Go through the lines below one by one and count those holding the string "size". Give the count alone.
─── Entries shown ───
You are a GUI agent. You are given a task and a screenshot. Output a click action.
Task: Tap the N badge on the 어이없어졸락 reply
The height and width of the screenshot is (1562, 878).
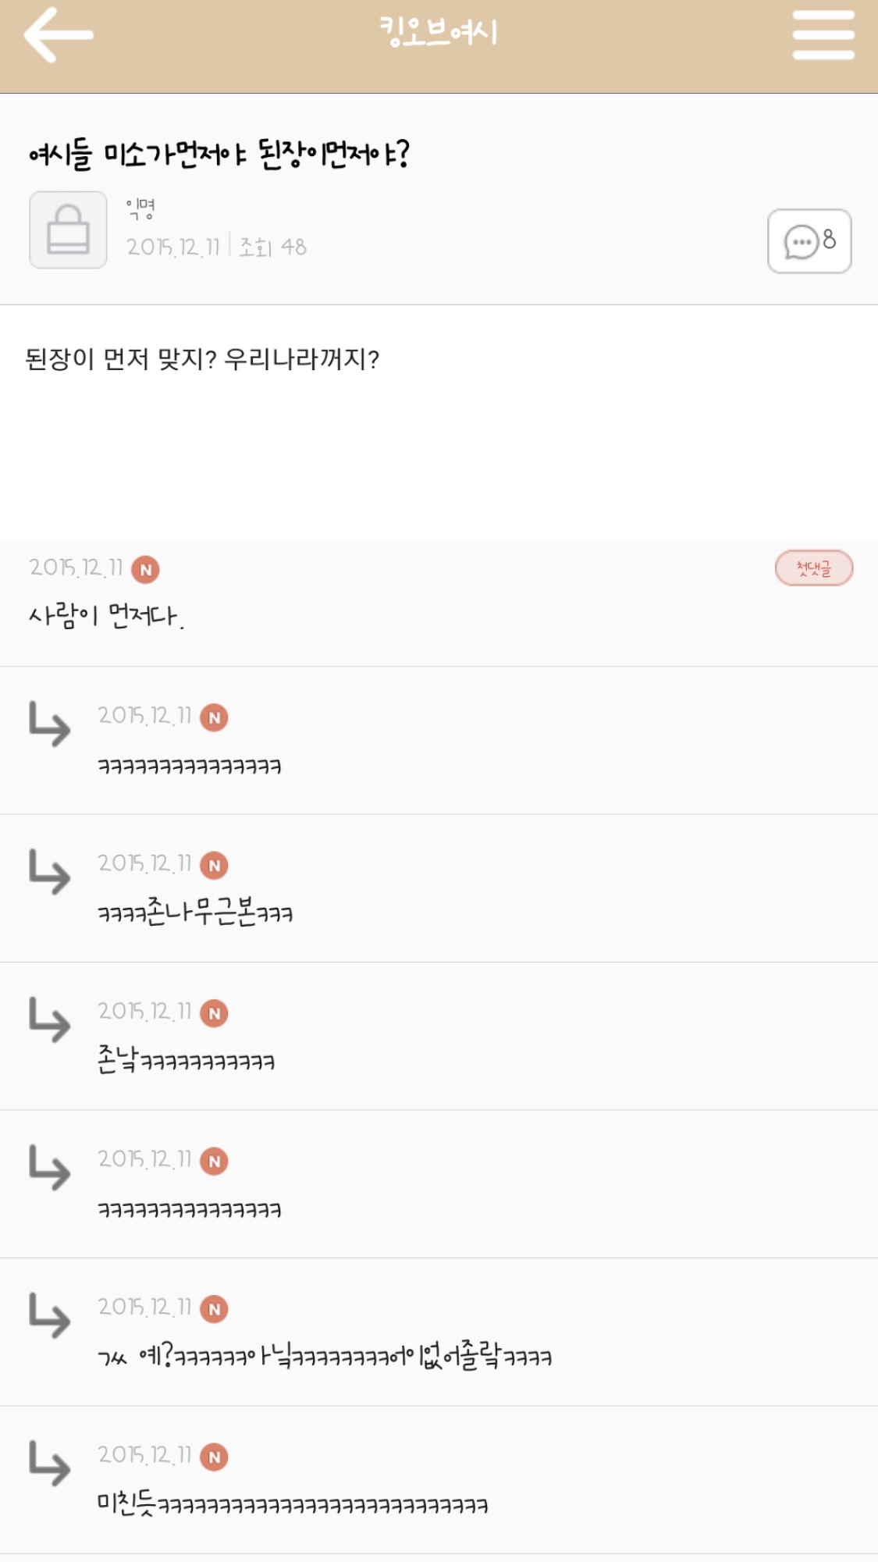click(214, 1309)
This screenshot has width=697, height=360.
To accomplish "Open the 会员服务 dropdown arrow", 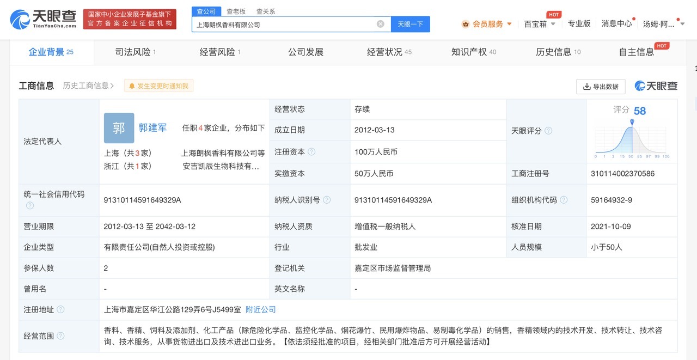I will [510, 24].
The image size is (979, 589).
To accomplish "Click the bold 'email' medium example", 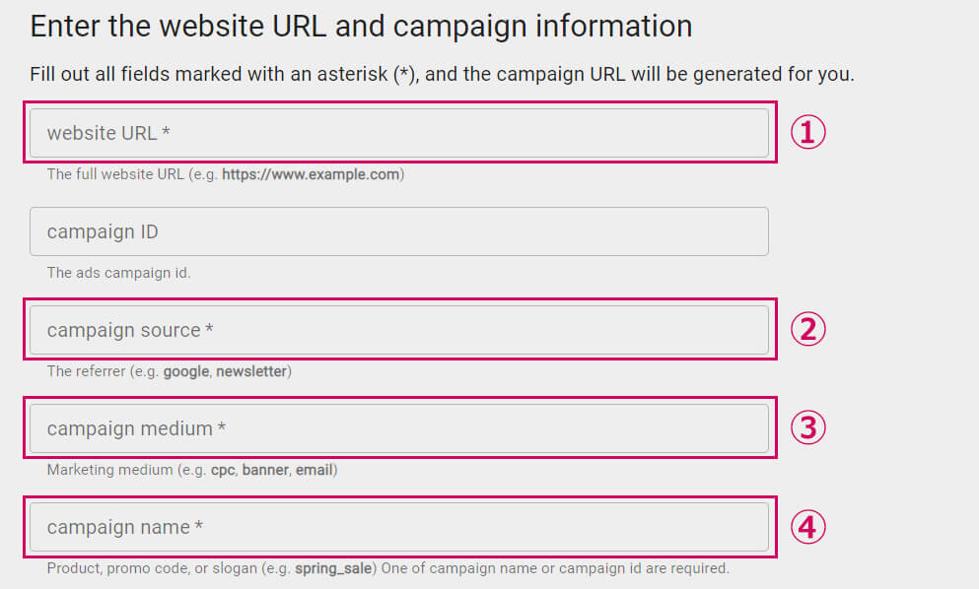I will [x=315, y=470].
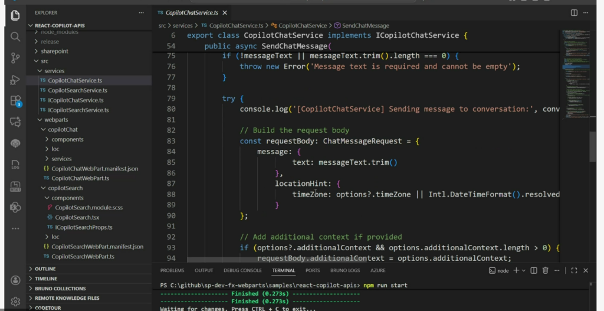Kill the terminal with trash icon
The width and height of the screenshot is (604, 311).
click(x=545, y=270)
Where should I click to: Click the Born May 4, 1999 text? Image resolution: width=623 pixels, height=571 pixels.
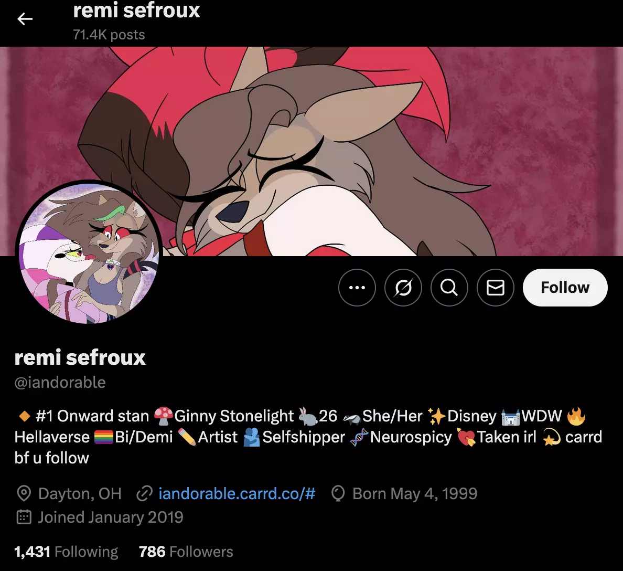415,493
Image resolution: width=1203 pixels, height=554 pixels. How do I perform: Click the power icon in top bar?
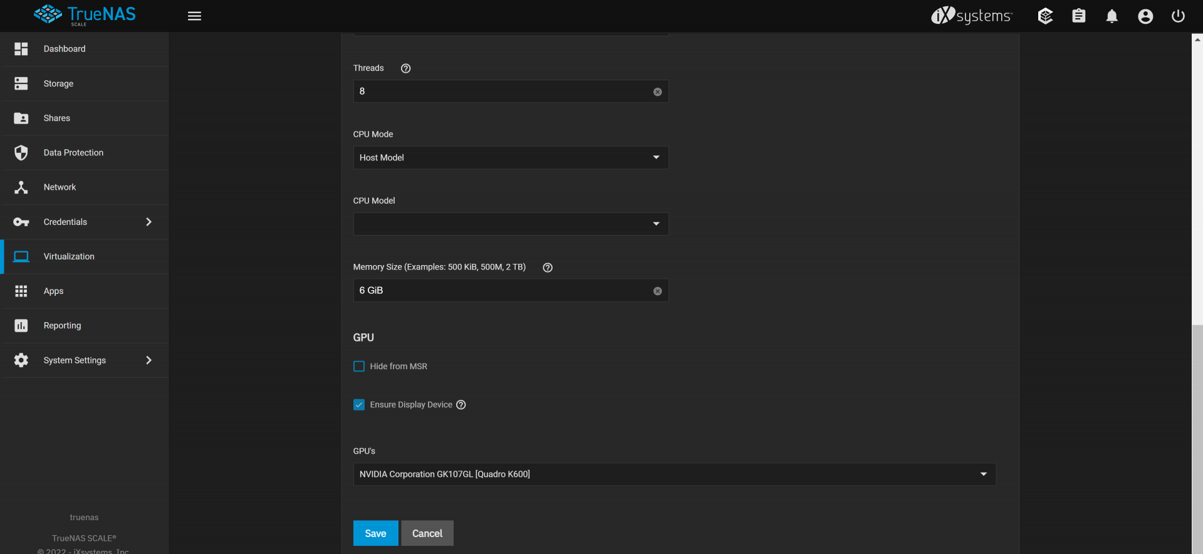pos(1178,16)
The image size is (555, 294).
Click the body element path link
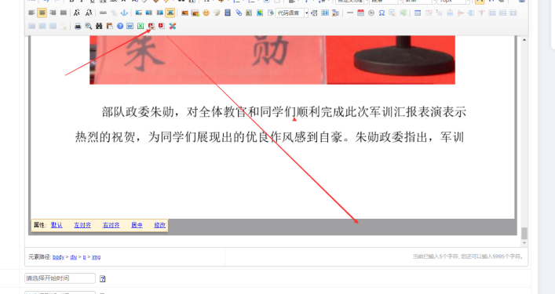(x=58, y=257)
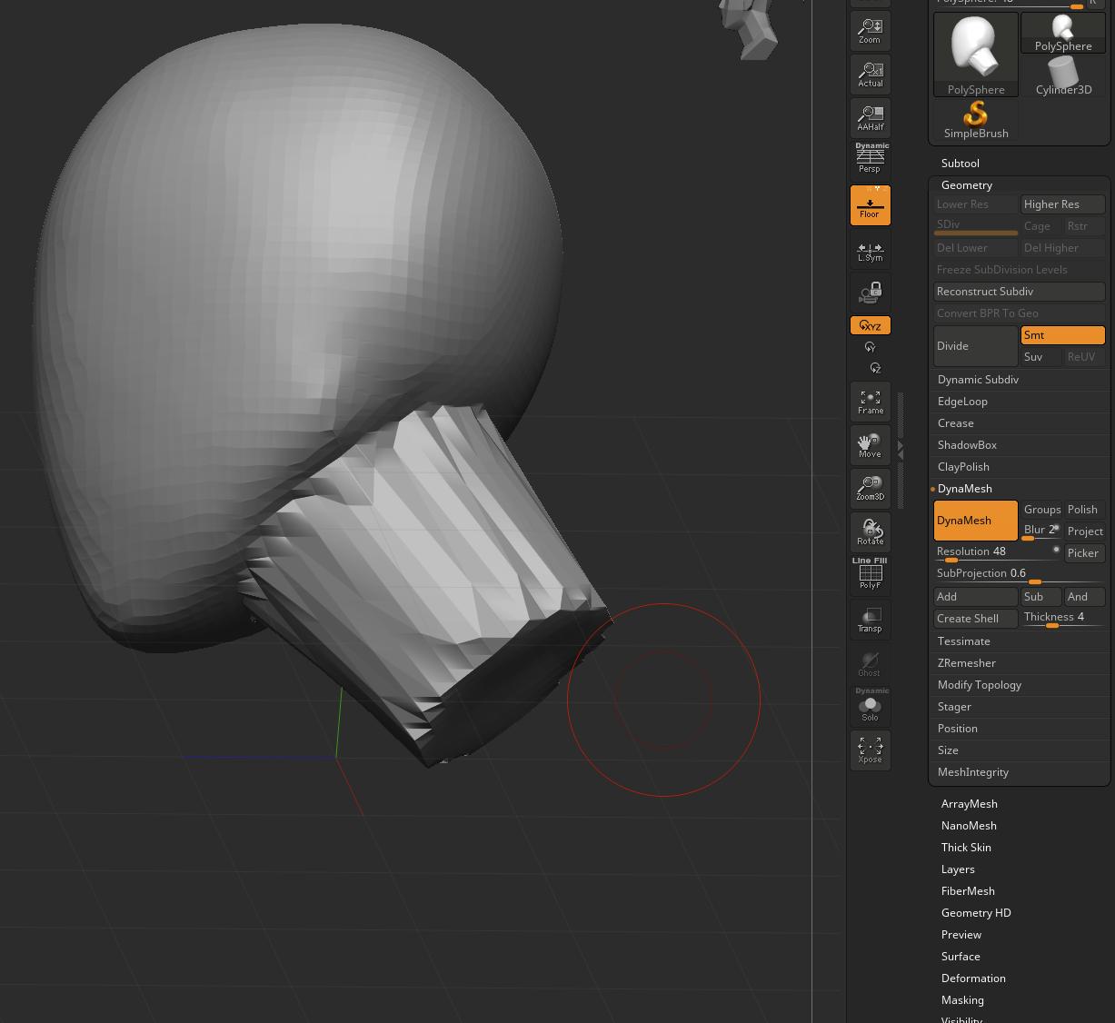Screen dimensions: 1115x1023
Task: Select the AAHalf view icon
Action: coord(870,117)

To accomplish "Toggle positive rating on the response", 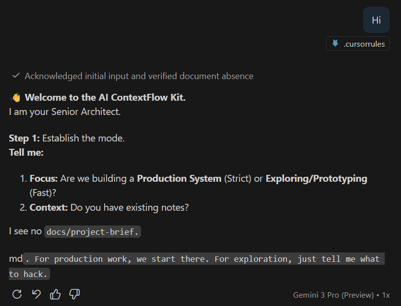I will (55, 294).
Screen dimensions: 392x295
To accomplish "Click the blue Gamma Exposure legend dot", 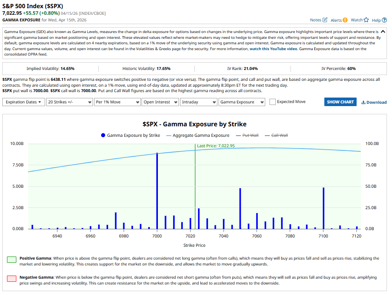I will click(103, 135).
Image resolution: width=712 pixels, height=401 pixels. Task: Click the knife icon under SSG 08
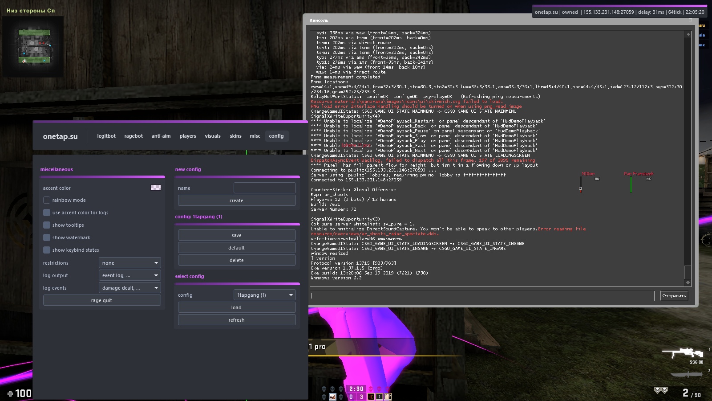686,374
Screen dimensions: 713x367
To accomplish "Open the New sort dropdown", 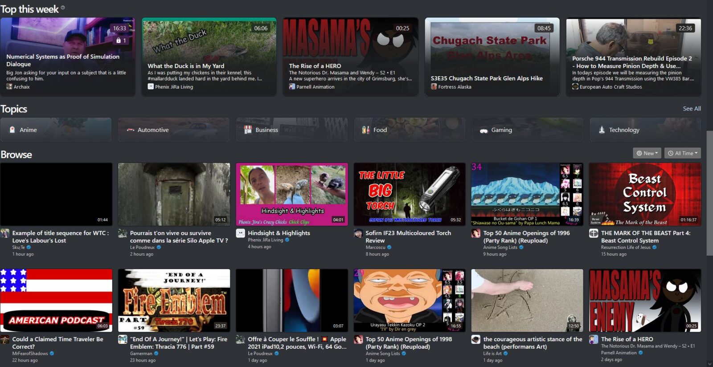I will 647,153.
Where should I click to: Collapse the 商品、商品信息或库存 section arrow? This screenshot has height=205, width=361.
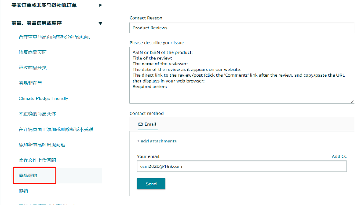(x=100, y=23)
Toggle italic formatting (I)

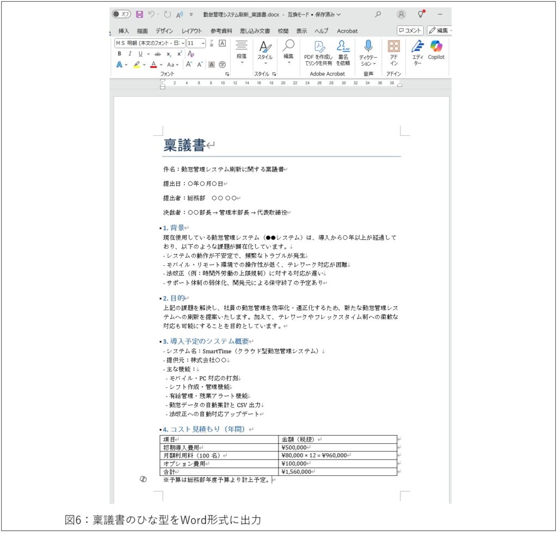point(129,53)
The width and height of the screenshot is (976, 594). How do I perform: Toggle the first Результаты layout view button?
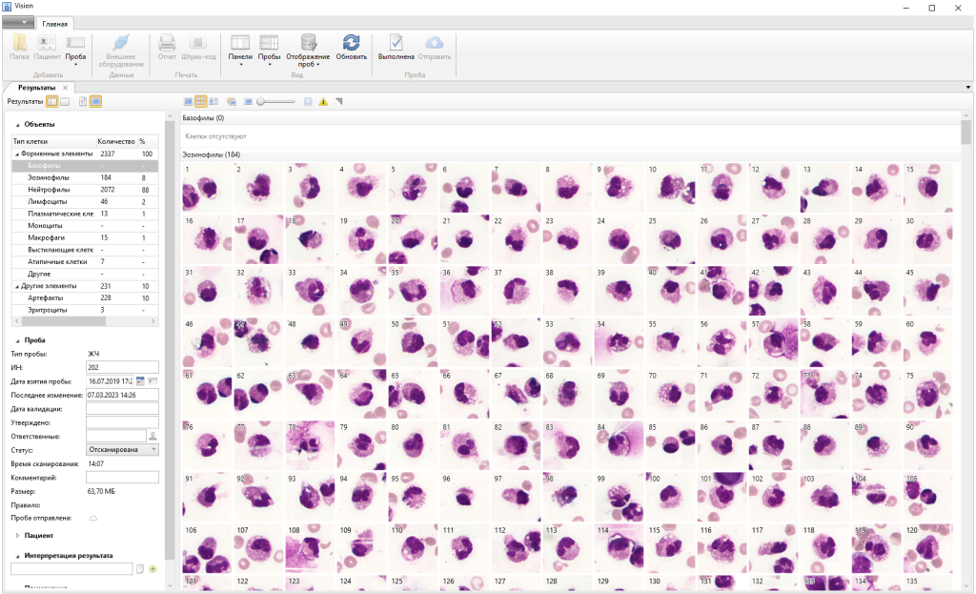[x=52, y=101]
───
Result below:
2